━━ Exercise material
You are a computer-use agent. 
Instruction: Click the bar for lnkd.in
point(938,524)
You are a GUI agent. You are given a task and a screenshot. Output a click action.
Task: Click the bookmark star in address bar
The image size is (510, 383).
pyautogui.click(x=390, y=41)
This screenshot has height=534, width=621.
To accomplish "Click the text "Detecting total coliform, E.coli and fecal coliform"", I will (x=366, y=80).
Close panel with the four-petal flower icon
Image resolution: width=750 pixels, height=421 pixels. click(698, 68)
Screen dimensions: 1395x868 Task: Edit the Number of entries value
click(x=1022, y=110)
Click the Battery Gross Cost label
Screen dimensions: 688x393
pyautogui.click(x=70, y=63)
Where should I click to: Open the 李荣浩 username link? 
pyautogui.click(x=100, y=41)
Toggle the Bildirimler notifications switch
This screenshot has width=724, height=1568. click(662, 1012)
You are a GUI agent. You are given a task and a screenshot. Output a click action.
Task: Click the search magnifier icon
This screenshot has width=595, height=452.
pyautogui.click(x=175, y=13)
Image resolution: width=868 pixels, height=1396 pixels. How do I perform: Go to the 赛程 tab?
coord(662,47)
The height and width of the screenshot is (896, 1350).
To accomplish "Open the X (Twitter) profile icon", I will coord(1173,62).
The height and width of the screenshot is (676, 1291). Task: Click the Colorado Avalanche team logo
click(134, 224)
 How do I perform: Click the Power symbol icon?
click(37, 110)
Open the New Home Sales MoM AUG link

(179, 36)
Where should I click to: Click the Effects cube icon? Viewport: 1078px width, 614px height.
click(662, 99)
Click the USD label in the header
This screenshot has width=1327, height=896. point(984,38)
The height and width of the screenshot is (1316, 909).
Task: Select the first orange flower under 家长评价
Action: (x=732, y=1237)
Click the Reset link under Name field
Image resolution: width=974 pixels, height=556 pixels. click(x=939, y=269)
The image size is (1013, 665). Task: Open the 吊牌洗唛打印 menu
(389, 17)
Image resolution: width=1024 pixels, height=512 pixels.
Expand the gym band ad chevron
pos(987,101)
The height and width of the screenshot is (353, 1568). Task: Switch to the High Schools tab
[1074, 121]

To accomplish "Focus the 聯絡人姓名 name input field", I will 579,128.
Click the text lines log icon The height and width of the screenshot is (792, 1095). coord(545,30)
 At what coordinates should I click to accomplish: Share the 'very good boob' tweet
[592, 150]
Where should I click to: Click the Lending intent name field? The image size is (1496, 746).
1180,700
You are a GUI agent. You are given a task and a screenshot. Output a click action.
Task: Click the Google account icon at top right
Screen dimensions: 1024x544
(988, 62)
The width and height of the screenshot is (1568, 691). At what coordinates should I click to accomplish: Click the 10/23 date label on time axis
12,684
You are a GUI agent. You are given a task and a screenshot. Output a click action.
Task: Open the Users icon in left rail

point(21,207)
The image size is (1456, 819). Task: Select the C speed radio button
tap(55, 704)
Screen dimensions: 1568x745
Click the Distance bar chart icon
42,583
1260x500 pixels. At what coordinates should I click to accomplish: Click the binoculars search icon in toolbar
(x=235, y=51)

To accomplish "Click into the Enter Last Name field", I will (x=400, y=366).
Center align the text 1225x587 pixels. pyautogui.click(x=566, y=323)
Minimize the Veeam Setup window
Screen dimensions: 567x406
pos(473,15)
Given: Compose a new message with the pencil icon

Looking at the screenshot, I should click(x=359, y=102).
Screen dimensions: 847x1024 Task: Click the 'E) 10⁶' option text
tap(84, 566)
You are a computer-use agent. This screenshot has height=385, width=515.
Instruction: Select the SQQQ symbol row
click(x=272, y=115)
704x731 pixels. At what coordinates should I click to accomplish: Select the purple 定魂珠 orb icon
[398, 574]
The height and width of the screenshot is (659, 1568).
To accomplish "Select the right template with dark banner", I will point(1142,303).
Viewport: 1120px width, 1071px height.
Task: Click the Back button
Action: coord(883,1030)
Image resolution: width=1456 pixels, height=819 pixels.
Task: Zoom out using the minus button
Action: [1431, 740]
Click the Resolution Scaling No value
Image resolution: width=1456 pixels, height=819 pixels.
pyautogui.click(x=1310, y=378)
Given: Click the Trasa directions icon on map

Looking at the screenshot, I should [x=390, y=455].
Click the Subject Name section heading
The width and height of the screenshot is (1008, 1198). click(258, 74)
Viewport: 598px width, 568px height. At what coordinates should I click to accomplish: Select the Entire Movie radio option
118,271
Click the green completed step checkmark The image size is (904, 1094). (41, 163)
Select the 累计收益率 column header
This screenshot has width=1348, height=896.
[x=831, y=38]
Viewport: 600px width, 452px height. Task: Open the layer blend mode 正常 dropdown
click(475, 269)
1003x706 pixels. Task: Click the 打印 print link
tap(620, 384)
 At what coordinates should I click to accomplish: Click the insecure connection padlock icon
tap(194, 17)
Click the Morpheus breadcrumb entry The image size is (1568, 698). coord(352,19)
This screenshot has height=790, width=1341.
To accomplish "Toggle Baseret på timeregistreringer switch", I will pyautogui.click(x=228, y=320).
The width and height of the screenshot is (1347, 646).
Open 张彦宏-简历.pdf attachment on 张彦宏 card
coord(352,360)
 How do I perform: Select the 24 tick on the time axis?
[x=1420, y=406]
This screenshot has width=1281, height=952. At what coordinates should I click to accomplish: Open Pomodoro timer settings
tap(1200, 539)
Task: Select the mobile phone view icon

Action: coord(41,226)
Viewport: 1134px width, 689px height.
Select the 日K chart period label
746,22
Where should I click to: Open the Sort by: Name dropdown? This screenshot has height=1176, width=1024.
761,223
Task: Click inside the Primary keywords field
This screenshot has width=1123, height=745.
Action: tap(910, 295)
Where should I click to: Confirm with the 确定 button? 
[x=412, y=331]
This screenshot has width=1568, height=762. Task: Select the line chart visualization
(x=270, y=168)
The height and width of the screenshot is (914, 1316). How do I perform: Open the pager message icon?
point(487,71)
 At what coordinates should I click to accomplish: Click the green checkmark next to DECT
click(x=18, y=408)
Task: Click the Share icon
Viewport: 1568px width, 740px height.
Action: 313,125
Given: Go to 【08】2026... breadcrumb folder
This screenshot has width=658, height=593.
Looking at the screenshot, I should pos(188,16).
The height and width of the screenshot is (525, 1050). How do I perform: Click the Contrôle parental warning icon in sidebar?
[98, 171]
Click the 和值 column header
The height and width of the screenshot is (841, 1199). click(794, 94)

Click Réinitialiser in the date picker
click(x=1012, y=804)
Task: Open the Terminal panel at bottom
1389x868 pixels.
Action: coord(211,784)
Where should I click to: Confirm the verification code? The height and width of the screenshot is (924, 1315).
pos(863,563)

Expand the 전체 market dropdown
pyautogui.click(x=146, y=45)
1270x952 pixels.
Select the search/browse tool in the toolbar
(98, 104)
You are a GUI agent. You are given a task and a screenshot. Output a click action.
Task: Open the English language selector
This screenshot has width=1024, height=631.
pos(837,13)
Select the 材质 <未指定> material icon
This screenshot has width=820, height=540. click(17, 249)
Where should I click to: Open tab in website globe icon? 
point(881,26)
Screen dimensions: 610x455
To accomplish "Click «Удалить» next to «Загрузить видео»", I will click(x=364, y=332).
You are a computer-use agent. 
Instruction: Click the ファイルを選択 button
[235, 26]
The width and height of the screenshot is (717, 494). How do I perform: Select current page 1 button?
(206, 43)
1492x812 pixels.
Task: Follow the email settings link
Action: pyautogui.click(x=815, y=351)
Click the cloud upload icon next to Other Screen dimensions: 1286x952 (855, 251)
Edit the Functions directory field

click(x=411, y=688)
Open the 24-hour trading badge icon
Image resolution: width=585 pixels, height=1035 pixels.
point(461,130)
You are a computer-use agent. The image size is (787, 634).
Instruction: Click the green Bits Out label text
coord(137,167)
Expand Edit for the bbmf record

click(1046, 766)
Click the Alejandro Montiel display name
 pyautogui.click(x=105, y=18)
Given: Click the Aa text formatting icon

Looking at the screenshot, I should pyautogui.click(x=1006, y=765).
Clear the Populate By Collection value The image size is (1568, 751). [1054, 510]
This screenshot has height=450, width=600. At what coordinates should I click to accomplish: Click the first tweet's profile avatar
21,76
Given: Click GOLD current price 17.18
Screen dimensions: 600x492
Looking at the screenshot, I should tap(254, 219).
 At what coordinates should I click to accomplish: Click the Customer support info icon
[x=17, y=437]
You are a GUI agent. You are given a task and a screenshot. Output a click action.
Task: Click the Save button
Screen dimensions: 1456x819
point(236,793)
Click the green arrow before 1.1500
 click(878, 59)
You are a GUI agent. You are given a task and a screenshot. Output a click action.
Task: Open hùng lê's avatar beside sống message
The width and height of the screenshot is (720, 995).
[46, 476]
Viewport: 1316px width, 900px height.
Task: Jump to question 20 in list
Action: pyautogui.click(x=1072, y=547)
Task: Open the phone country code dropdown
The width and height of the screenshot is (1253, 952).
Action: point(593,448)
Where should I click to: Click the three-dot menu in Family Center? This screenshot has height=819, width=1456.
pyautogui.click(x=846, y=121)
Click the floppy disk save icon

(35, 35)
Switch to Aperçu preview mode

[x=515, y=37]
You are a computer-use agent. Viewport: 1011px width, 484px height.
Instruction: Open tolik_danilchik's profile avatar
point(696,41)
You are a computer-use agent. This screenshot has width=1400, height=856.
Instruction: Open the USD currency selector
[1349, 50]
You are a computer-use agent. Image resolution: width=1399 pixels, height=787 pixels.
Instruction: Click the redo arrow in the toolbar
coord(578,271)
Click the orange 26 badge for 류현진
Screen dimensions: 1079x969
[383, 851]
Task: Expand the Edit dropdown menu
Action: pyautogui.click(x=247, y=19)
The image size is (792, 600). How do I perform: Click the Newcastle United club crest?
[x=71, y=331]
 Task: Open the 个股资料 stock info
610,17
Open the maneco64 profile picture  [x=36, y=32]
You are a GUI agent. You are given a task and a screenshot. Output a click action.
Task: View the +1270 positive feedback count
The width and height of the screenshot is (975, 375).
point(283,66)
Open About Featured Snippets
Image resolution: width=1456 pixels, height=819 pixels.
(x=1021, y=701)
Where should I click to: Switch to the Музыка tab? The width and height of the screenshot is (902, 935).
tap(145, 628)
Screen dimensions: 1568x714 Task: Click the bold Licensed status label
━━━━
- _Requirements_
Repeat the records word for word, beginning at the line that contains "Screen dimensions: 1568x745" and stopping after the line that contains "Looking at the screenshot, I should click(x=359, y=102).".

- _Written solution_
Screen dimensions: 1568x745
Click the Distance bar chart icon
42,583
1260x500 pixels. At what coordinates should I click to accomplish: Click the binoculars search icon in toolbar
(x=235, y=51)

To accomplish "Click into the Enter Last Name field", I will (x=400, y=366).
Center align the text 1225x587 pixels. pyautogui.click(x=566, y=323)
Minimize the Veeam Setup window
Screen dimensions: 567x406
pos(473,15)
Given: Compose a new message with the pencil icon

Looking at the screenshot, I should click(x=359, y=102).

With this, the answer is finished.